→ **Textauszug**:
○ ○ ○

Die große Wörterfabrik

In einem Land, in dem Worte sehr kostbar sind…

…hat die Bedeutung ihrer Botschaft einen unschätzbaren Wert. In unserer Realität scheinen viele Menschen nicht sonderlich über die Wirkung ihrer Worte nachzudenken. Es gibt jene, die schmeißen mit Worten nur so um sich und es gibt solche, die ihre Worte mit Sorgfalt und Bedacht auswählen – denn Worte sind kostbar und können Großes bewirken.

Agnès de Lestrade (Autorin) und Valeria Docampo (Illustratorin) erschaffen in ihrem Bilderbuch »Die große Wörterfabrik«, welches erstmals 2010 durch den Mixtvision Verlag erschienen ist, eine Welt, in der sich die wenigsten Menschen schöne Worte leisten können.

Paul möchte Marie gerne zu ihrem Geburtstag sagen, wie gern er sie hat, doch kann er sich die passenden Worte leider nicht leisten. Im Laufe der Geschichte erfahren wir, wie es ihm gelingt mit scheinbar banalen Wörtern, die er mit seinem Schmetterlingsnetz in der Luft gefangen hat, seine Zuneigung zu offenbaren.

Die Poesie dieses Bilderbuchs ergreift nicht nur Kinder ab 3 Jahren, sondern auch Erwachsene, indem sie ihnen die Macht jedes einzelnen Wortes und der Gefühle dahinter vor Augen führt.

 

Leeren Worten eine neue Bedeutung geben

»Kirsche, Staub, Stuhl« sind Wörter, mit einer unglaublich tiefen Bedeutung für Paul.

In seiner Welt gibt es eine große graue Wörterfabrik, die Worte jeglicher Art und Sprache herstellt. Um die Wörter auszusprechen, müssen Menschen sie vorher kaufen und schlucken. Da sie für die meisten Menschen unbezahlbar sind, kaufen sie die Worte im günstigen Schlussverkauf oder durchwühlen den Müll nach Worten. Hin und wieder fliegen auch einzelne Wörter durch die Luft und werden von den Kindern des Landes mit ihren Schmetterlingsnetzen gefangen. Doch all die Worte sind meist minderwertig und taugen nichts.

Trotzdem spart sich Paul seine gefangenen Worte für einen ganz besonderen Moment auf – er möchte seinem Nachbarsmädchen Marie an ihrem Geburtstag zeigen, wie gern er sie hat. Im Gegensatz zu seinem reichen Konkurrenten Oskar, der Marie zum Geburtstag mit einer wortreichen Liebeserklärung überschüttet, kann sich Paul ein »Ich mag dich« nicht leisten. Daher nimmt er all seinen Mut zusammen, lächelt sie an und legt seine ganze Zuneigung in seine drei gefangenen Worte. Ob Marie die Botschaft hinter seinen Worten versteht?!

○ ○ ○

→ **Aufgabe**: Setzen Sie den obigen Text über das Bilderbuch »Die große Wörterfabrik« im Anschluss an seinen letzten Satz fort. Das nachstehende Material stammt aus einer anderen Quelle.

→ **Vorliegende Angaben**:

○ ○ ○

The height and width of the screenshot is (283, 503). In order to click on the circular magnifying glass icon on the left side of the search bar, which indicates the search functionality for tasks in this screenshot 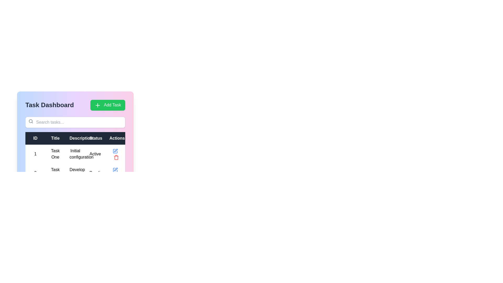, I will do `click(30, 121)`.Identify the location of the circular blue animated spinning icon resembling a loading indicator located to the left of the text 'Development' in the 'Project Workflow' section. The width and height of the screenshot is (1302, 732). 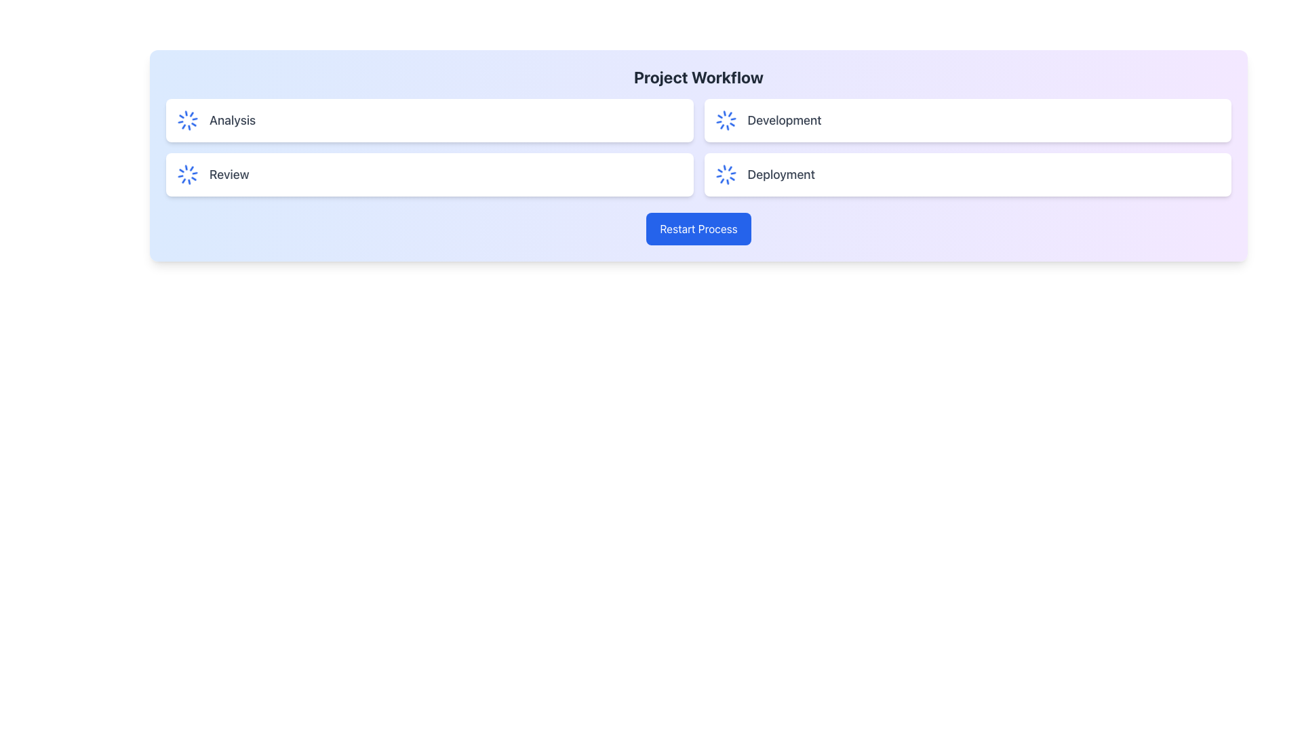
(725, 119).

○ ○ ○

→ **Lösung**:
Durch die wunderschöne, schon fast düstere Illustration, die hauptsächlich in Schwarz, Braun-, Beige- und Rottönen gehalten ist, wird die frustrierte Stimmung der Menschen, die sich in dem Land der großen Wörterfabrik nicht ausdrücken können aufgegriffen. Für die Untermalung der Stimmung wird viel mit den Kontrasten von Hell und Dunkel gearbeitet. Die große Wörterfabrik ist sehr dunkel, farblos und mechanisch gestaltet. Sie hat nichts menschliches und strahlt keinerlei Wärme aus (die Wörter doch eigentlich in uns auslösen könnten). Die Häuser der Menschen haben hingegen rote Dächer.

Der Großteil der Menschen trägt weiße Kleidung mit hauchdünnen Streifen, die an ein leeres Schreibpapier erinnern lassen. Bei den meisten ist diese Kleidung unbeschrieben. Manche Kinder haben jedoch Motive, wie mit Bleistift, darauf skizziert. Pauls weiße Weste ist in seiner Bauchregion mit roten Schmetterlingen geschmückt.

Einzigst die Wohlhabenden tragen ihre Nase weit oben und dunkle Kleidung mit Wörtern bedruckt, die wie eine Art Statussymbol wirken.

Auffällig ist, dass die weniger wohlhabenden Menschen im Gegensatz zu den Kindern und grimmigen Reichen kein erkennbares Gesicht haben und geduckt laufen. Sie wirken ohne Gesicht austauschbar und “weniger Wert”. Jedoch tragen sie in kleineren und die Kinder in größeren Anteilen rote Kleidung.

Rot – die Farbe der Liebe – spielt in dem sonst eher farbarmen Buch eine große Rolle und könnte darauf hinweisen, dass die Gefühle und Gesten in der Zwischenmenschlichkeit wesentlicher sind, als leere Worte. Den Wert, den viele Erwachsene in ihrer Sehnsucht nach Mehr vergessen haben, scheinen die Kinder noch zu erkennen. Sie sind die einzigen, die lächeln. Am Ende tanzen jene rote Schmetterlinge, welche anfangs auf Pauls Weste abgebildet waren, um die beiden glücklichen Kinder herum, die sich wortlos ihre Zuneigung zeigen.

Des Weiteren ist es bemerkenswert, dass sich die Darstellung der großen Wörterfabrik optisch an den Turm von Babel anlehnt, was eine Anspielung auf die Spaltung der Gesellschaft durch die Sprachverwirrung nahelegt. Denn die Gesellschaft des Landes wirkt allein durch die Kleidung, erkennbare Mimik und Körperhaltung der Menschen entzweit.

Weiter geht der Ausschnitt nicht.